* **Aim of the task**:
May I have the line containing "Given: Move selection" and every line after it through the end of the data, repeated exactly and with no other lines?

* **Supplied data**:
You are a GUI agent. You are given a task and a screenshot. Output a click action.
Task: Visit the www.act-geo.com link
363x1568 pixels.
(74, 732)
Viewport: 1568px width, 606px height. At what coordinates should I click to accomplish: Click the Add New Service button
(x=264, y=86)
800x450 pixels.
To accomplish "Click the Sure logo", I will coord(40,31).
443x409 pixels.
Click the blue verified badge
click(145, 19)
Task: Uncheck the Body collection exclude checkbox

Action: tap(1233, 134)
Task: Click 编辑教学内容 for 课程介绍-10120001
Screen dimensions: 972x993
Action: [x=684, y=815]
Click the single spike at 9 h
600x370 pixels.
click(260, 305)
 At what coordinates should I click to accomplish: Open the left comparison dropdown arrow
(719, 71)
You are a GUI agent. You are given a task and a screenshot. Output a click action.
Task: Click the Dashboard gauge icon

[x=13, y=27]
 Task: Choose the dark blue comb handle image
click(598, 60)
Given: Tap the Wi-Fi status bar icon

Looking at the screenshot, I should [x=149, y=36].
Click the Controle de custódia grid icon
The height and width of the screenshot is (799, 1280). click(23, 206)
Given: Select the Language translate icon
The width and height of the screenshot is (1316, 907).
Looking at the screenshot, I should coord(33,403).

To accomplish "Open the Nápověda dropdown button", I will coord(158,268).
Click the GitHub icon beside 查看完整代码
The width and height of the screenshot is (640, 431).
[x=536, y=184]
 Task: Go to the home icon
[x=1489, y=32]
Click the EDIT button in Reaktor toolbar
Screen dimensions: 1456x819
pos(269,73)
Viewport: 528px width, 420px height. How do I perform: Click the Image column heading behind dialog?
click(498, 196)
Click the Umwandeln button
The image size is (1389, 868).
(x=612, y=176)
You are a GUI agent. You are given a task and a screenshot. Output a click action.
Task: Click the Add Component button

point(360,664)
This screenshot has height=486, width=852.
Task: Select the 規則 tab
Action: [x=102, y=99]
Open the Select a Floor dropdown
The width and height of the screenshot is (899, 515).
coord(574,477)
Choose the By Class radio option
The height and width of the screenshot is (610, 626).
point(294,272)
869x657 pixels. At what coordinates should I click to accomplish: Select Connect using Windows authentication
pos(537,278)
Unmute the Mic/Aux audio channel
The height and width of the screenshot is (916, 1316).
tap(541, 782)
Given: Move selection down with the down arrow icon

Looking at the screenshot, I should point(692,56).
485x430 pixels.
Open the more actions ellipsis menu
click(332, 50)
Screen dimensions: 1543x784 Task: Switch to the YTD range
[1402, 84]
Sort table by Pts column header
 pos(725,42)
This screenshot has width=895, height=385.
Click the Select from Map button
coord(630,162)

* **Written response**:
Given: Move selection down with the down arrow icon

Looking at the screenshot, I should point(692,56).
485x430 pixels.
Open the more actions ellipsis menu
click(332, 50)
Screen dimensions: 1543x784 Task: Switch to the YTD range
[1402, 84]
Sort table by Pts column header
 pos(725,42)
This screenshot has width=895, height=385.
Click the Select from Map button
coord(630,162)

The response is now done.